## [ZU ERLEDIGEN]
Setzen Sie bitte den Text über PFAS in Outdoorbekleidung im Anschluss an seinen letzten Satz fort.

## [QUELLE]
● ● ● ●

PFCs oder PFAS, also per- oder polyfluorierte Alkylsubstanzen, galten lange Zeit dank ihrer herausragenden wasser- und schmutzabweisenden Eigenschaften als Perfect Match für die Outdoorbekleidung: Bei DWRs (Durable Water Repellency), also beschichteter Imprägnierung, aber auch bei der Herstellung von Membranen, wie sie in wasserdichter Bekleidung gern eingesetzt sind. Das Problem: Diese „forever chemicals“ werden bei gängigen Prozessen in der Natur nicht zersetzt. Stattdessen lagern sie sich an, sogar in immer größeren Mengen. Und zwar überall: Im Polareis, in Nahrungsmitteln und auch im menschlichen Blut wurden die Chemikalien nachgewiesen. Ebenso ist ihre gesundheitsschädigende Wirkung bekannt. Auf europäischer Ebene wurde mit einem Vorschlag zum Verbot von PFAS politisch reagiert und damit eine aktivere Lösungssuche in der Industrie angestoßen. „Gerade bei Verbraucherprodukten wie Textilien oder Verpackungen gibt es längst Ersatz und ein Verbot ist hier überfällig. Für spezielle Anwendungen müssen gute Alternativen erst entwickelt werden – dafür räumt der Vorschlag aus meiner Sicht jedoch genügend Zeit ein“, so Prof. Dr. Henner Hollert, Professor für Evolutionsökologie und Umwelttoxikologie an der Johann Wolfgang Goethe-Universität in Frankfurt am Main.

● ● ● ●

## [DATENAUSZÜGE]

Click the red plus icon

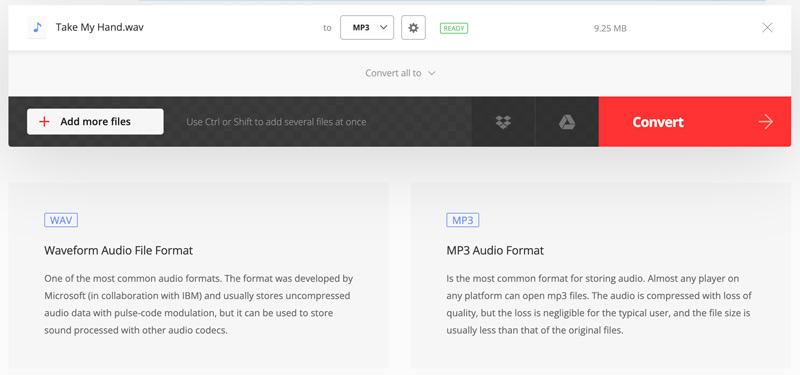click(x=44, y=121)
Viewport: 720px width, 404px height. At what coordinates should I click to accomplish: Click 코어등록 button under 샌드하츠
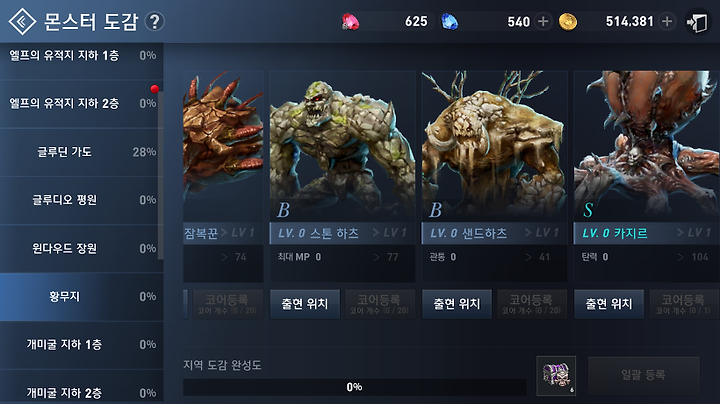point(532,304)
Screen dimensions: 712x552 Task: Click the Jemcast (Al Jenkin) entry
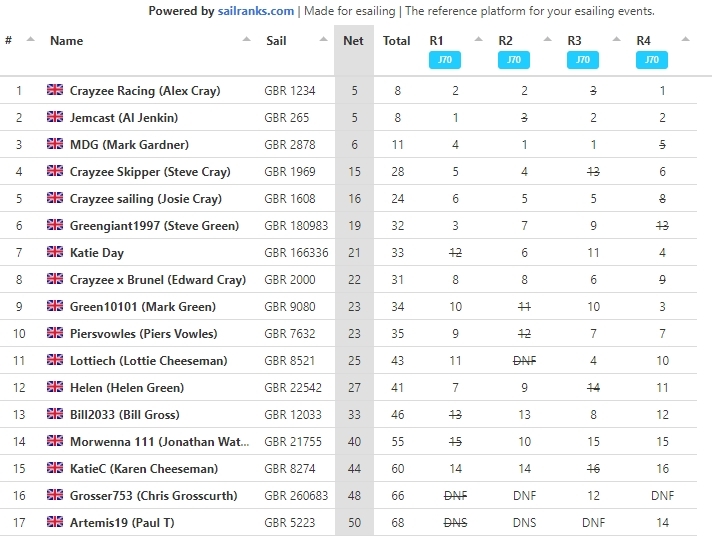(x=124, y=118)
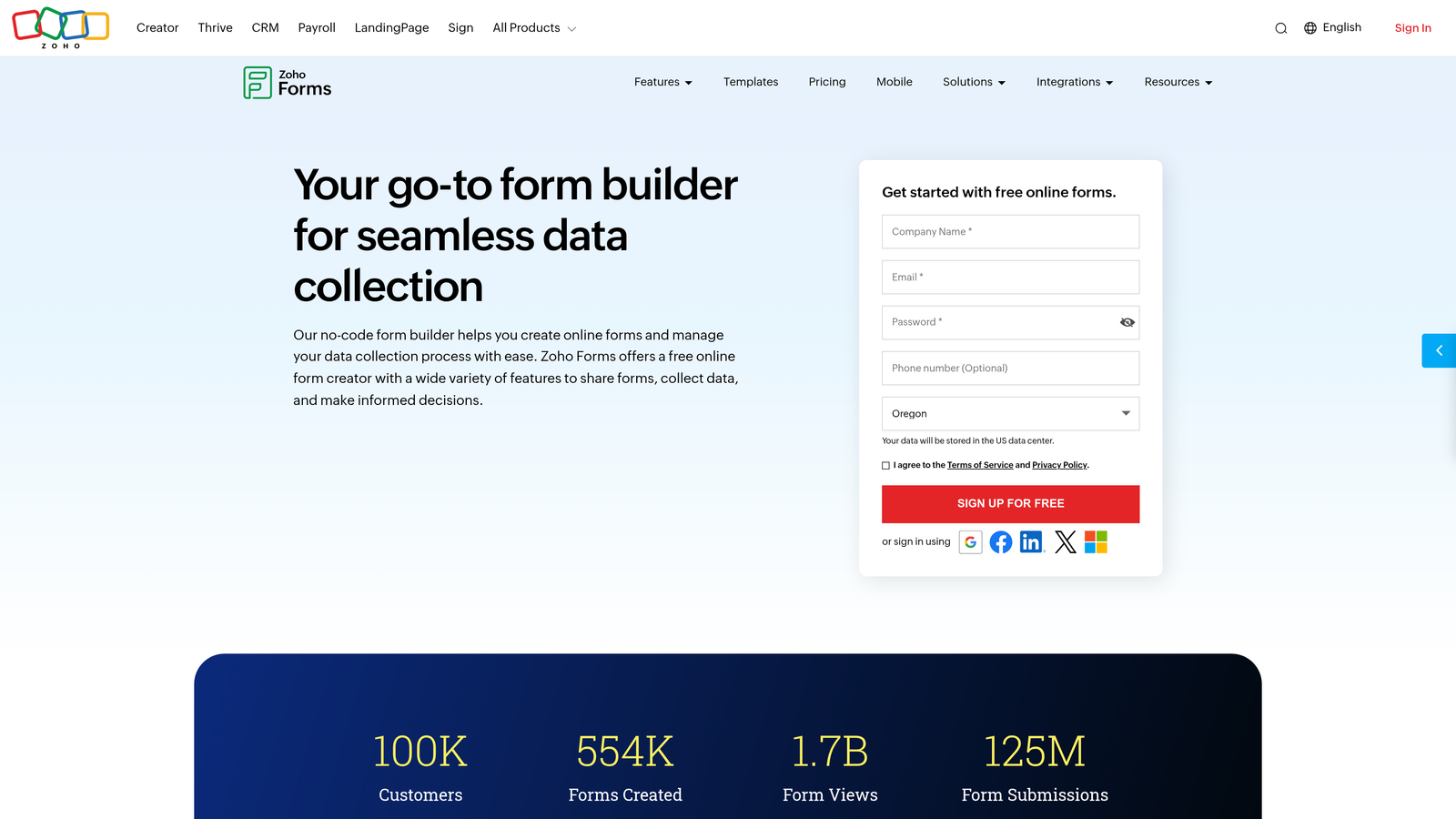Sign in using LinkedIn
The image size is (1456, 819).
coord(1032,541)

● ● ● ●

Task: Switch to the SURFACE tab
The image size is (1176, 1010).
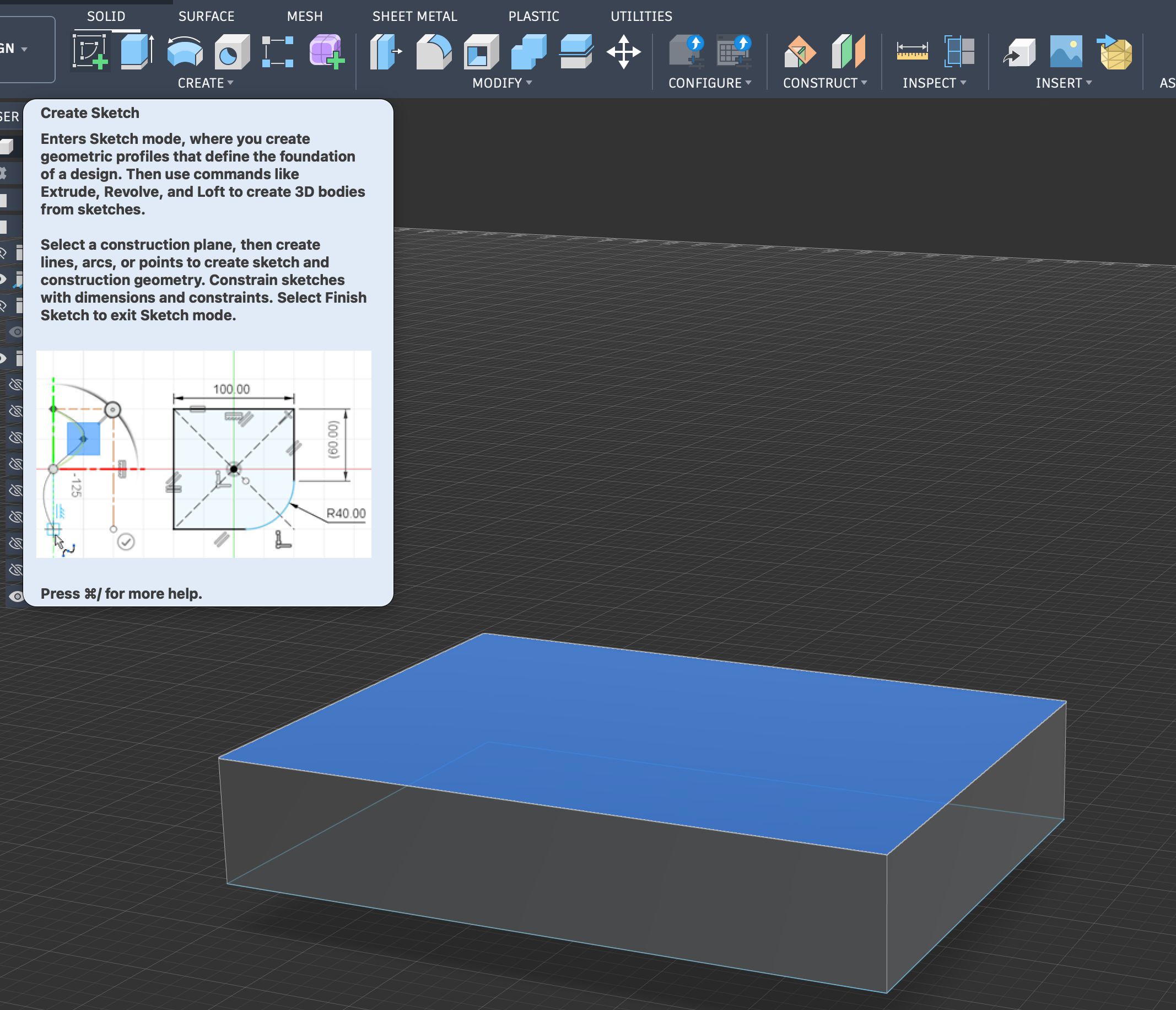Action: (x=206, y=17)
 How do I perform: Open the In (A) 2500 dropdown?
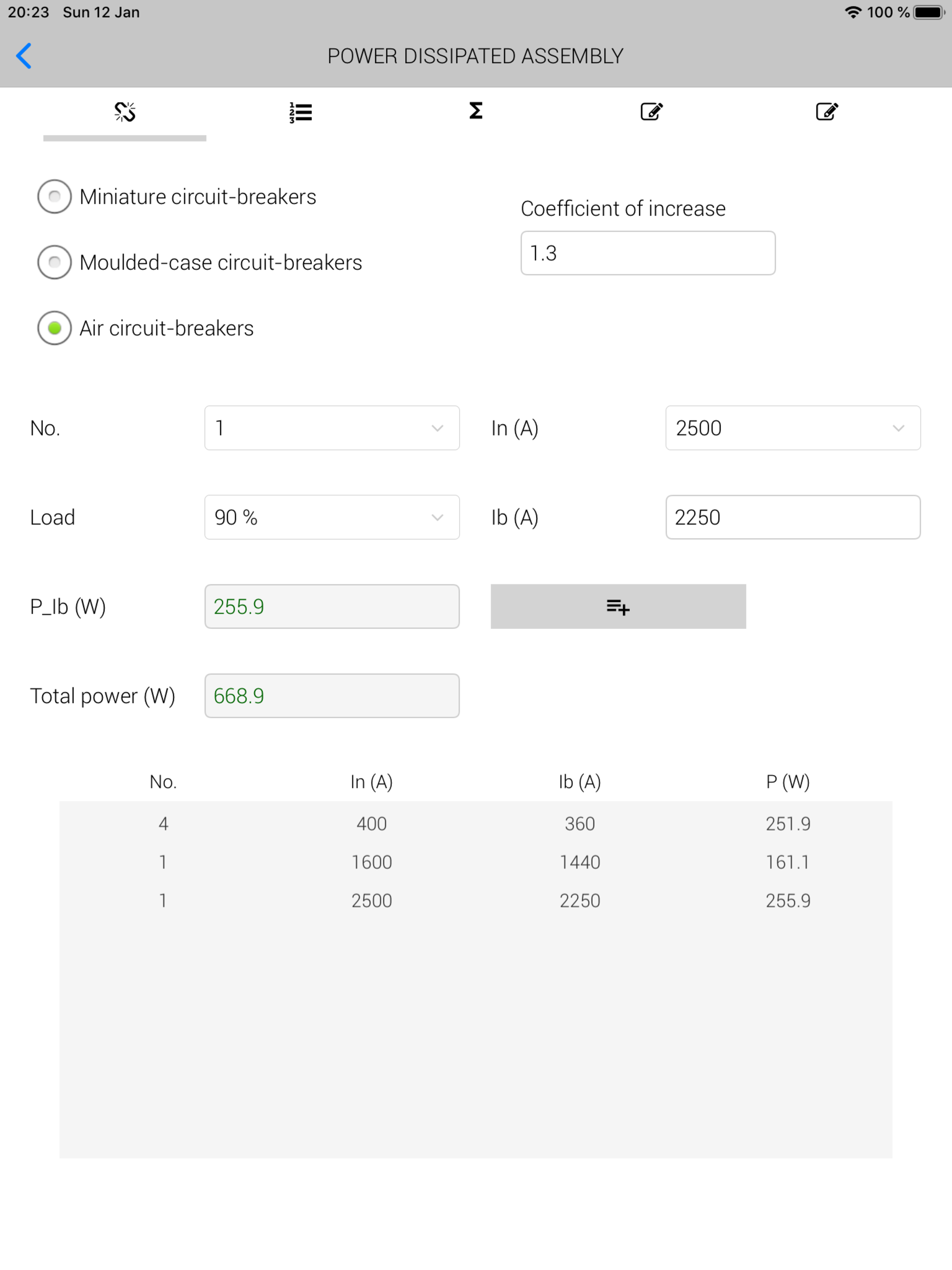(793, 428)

● ● ● ●

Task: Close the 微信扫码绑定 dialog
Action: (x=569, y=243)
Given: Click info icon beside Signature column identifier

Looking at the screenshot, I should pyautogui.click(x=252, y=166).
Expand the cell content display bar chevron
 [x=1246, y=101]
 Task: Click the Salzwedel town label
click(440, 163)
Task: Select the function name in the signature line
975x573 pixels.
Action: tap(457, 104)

● ● ● ●

## [ANTWORT]
Obwohl bereits seit einer Weile daran gearbeitet wird, gestaltet sich der PFAS-Ausstieg für Marken im Outdoor-Bereich komplex, was mit den Performance-Ansprüchen an die Produkte zusammenhängt. Funktionalität und Zweckmäßigkeit werden mit den Umweltauswirkungen abgewogen. Vorreiter wie Vaude und Fjallräven setzen bereits rund ein Jahrzehnt auf PFAS-freie Imprägnierung und Membranen und rüsteten freiwillig nach und nach ihre Kollektionen um. Doch die Suche nach Alternativen war nicht leicht. Vor allem bei Komponenten wie Reißverschlüssen wurde es komplizierter als erwartet, denn auf dem Markt gab es keine Alternativen, die wasserdicht waren. 


Andere Produkt- und Komponenten-Hersteller ziehen nach, in Sachen Lösung ist man aber noch nicht am Ziel. Laut einer Globetrotter-Studie gehen die meisten der befragten Marken aber mittlerweile davon aus, PFAS bis 2027 aus ihren Produkten verbannt zu haben.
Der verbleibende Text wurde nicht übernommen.